HOW TO COMPLETE THIS TASK: Only the lines below from the one that holds "Open the Utilities hammer panel tab" through the one that holds "Task: Click the info icon next to Test Suites" should appear in the answer, copied exactly, end lines included and pictures omitted.

INFORMATION GIVEN:
____________

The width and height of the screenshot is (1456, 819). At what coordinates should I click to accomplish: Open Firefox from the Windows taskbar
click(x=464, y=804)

____________

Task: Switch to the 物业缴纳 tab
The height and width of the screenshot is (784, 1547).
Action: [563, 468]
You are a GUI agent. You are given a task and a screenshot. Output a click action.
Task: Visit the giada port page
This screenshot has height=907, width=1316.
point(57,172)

____________

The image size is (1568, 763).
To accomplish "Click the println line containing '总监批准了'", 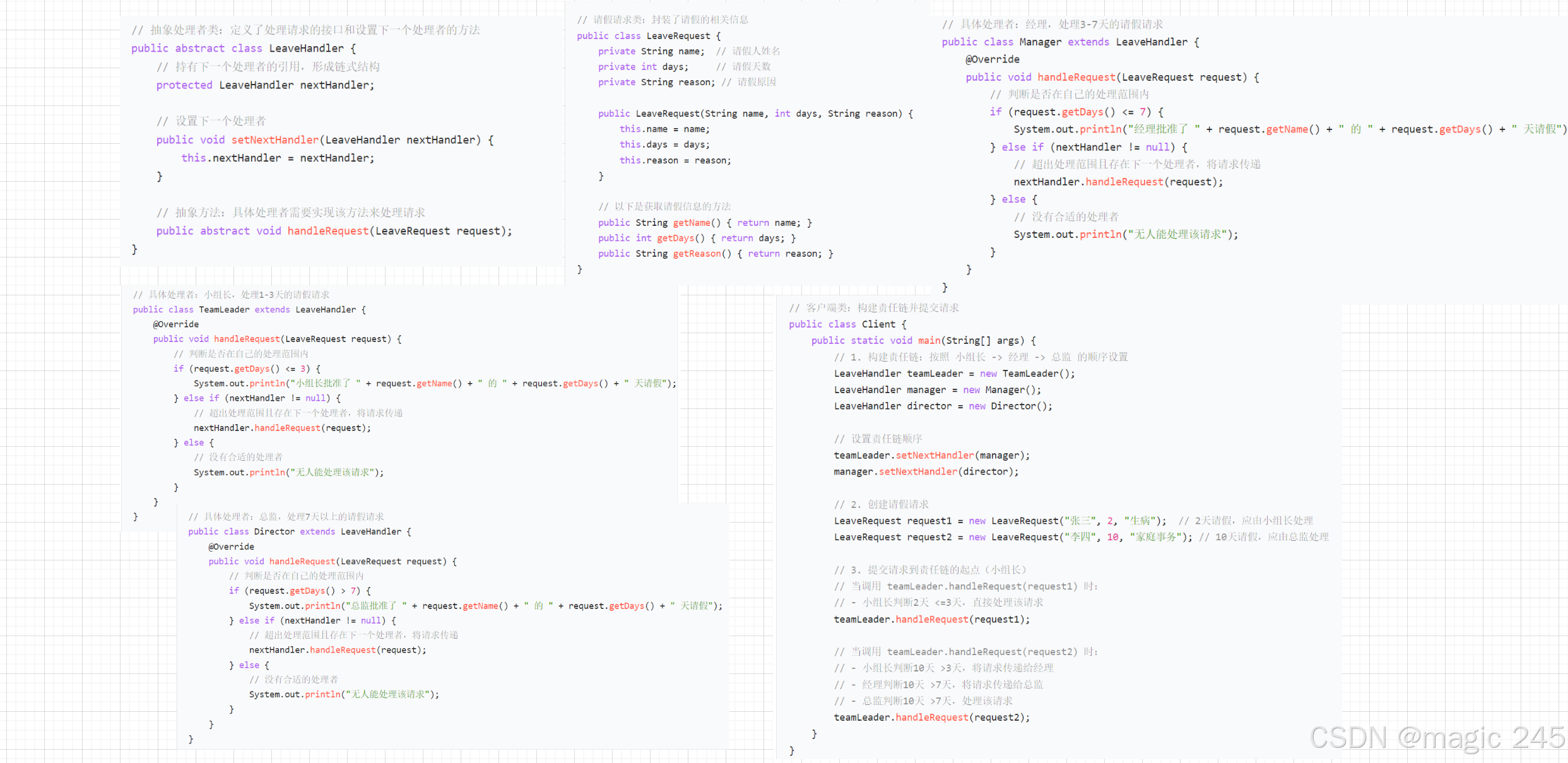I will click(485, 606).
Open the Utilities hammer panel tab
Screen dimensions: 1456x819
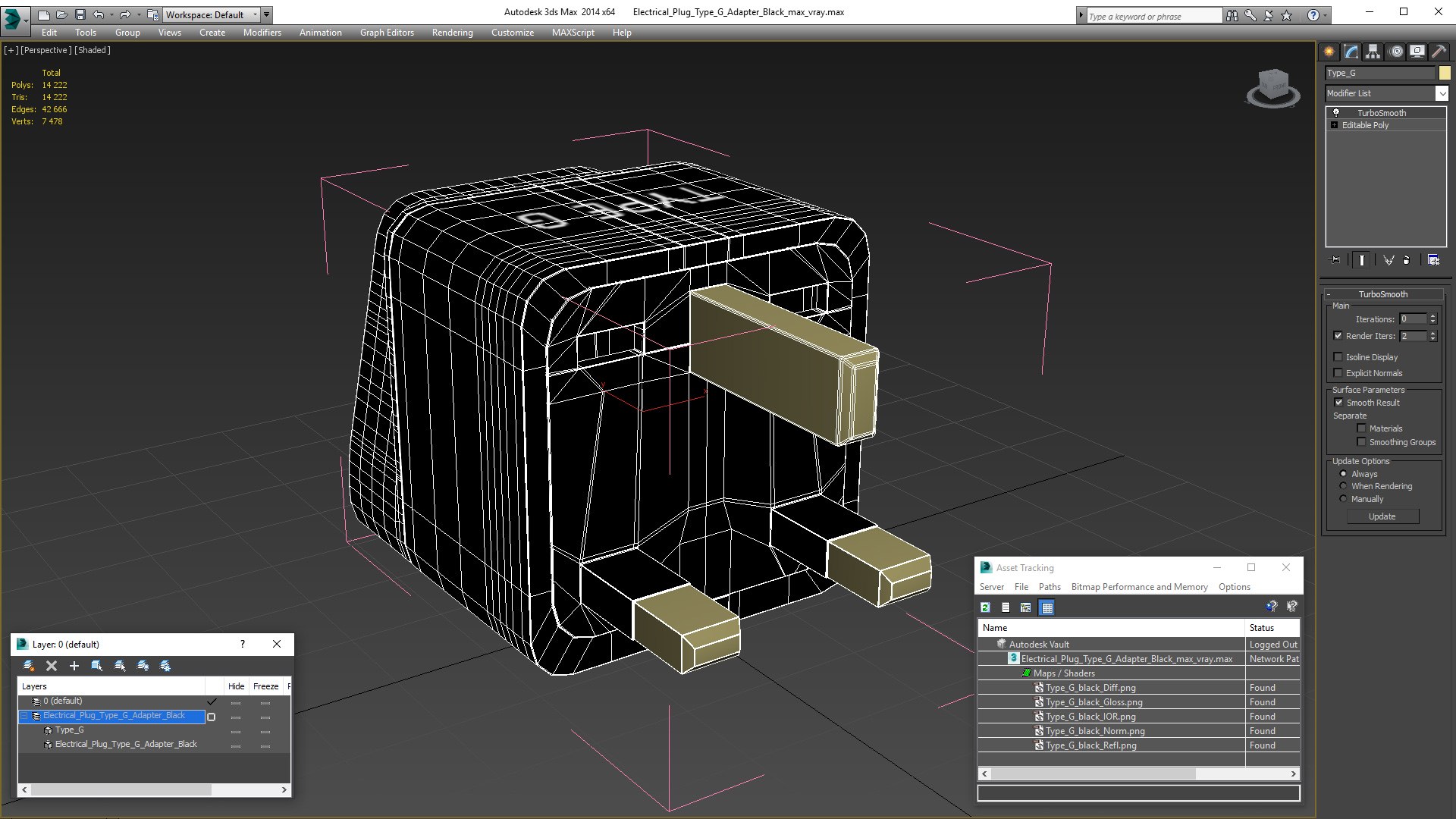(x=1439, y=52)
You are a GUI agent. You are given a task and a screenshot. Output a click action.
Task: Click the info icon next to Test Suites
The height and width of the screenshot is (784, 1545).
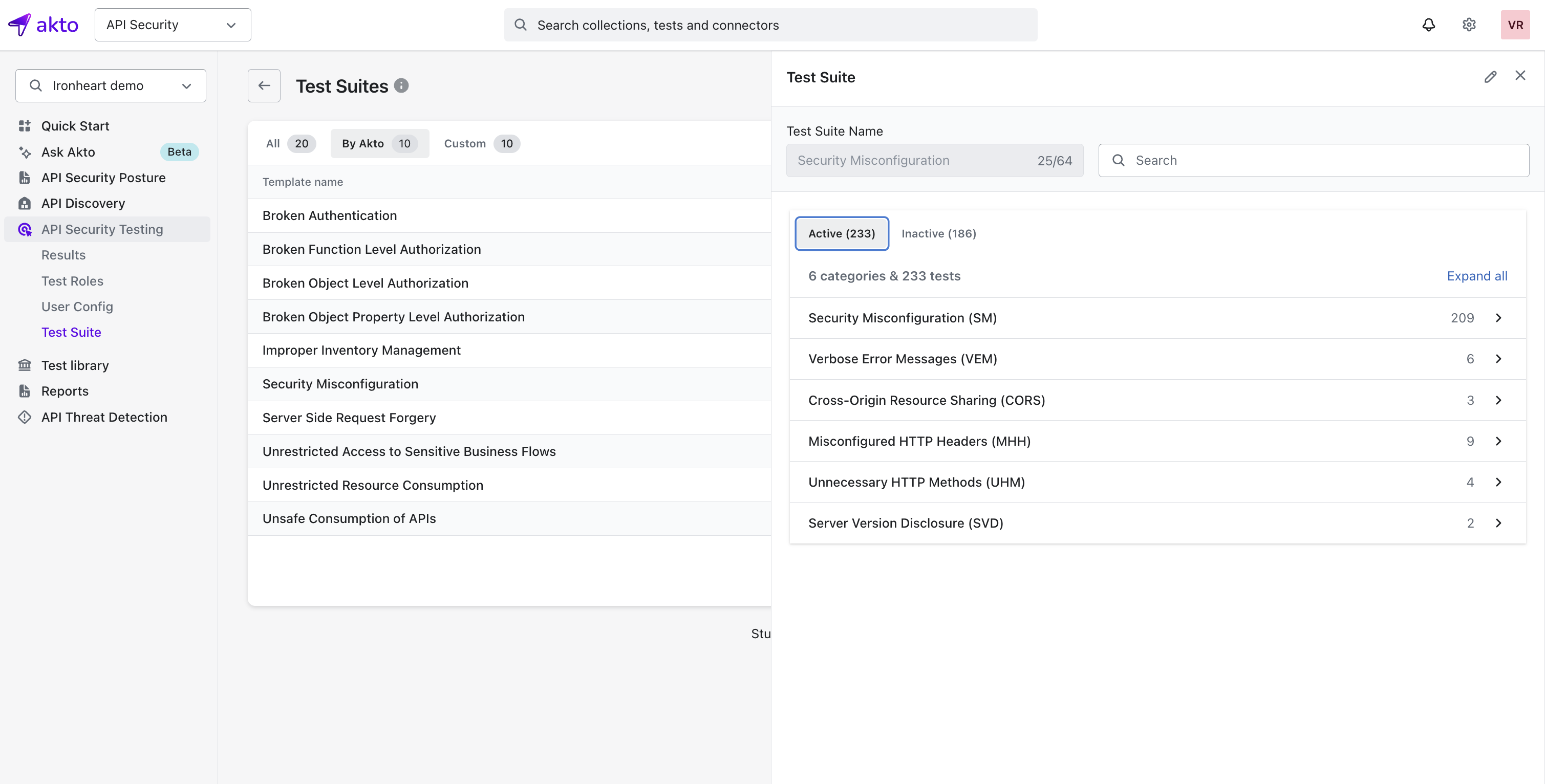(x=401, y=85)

____________

EXERCISE ANSWER:
Open the Utilities hammer panel tab
Screen dimensions: 1456x819
(x=1439, y=52)
You are a GUI agent. You are given a task and a screenshot. Output a click action.
Task: Click the info icon next to Test Suites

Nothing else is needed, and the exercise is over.